Denying trans women access to women’s prisons is also unreasonable. 60% of trans inmates are raped at some point during their incarceration, compared with 4% for the general inmate population. As mentioned in the linked article above, a very common practice in prisons in the US is something called v-coding, where trans women are intentionally placed in cells with the most violent offenders. There are many many stories of trans women entering men’s prisons and being raped every day, multiple times a day, for years. There was a story recently from Georgia of a trans woman who was raped by a man, later arrested for burglary, and subsequently placed in a cell with her rapist, who then raped her again multiple times. The objections of trans women are often disregarded, or met with solitary confinement. It is also exceedingly common for the rape and abuse to come at the hands of correctional officers, who subject trans inmates to humiliating public strip searches, require them to perform lewd or degrading acts in front of other officers or inmates, or else repeatedly rape them.

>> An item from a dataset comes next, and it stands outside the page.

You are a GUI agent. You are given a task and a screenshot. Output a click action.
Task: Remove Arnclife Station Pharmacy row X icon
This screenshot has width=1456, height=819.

These arguments, particularly for prisons, also generally expose certain sexist assumptions or attitudes. Cis women are also capable of rape, and cis women rapists and sexual offenders are routinely housed in women’s prisons with no qualms or political outcry. Additionally, a frequent source of sexual violence in women’s prisons comes not from Inter-inmate violence (trans or cis), but rather from cis male correctional officers, who routinely use their positions of power to rape, harass, humiliate, or assault female inmates.
This is also of a kind with women’s shelters where, as far as I know, we don’t really have documented cases of trans women gaining access to such spaces to predate on victims, nor of cis men taking on the guise of trans women to gain access to such spaces. But we do have many examples of cis men working or disguising themselves as janitors or shelter workers to do so.
The point is, these laws don’t actually serve to increase safety for anybody. They expose cis people to harassment and policing of their free expression, and (1) dramatically increase the physical danger to trans and gender non-confirming people, and (2) restrict those people’s freedom or ability to be in public. As I said, this Florida ban doesn’t mean I have to use a different toilet when I go to Florida. It means I
cannot go to Florida at all. I look like a woman. I generally do not get clocked. If women being in the presence of men in a bathroom setting is
a priori unsafe, than me going into men’s restrooms is
a priori unsafe for me. So my options are: use the men’s, get harassed and/or raped, or use the women’s and run the risk of getting clocked and thrown in a men’s prison and
definitely getting raped. How is that a reasonable policy?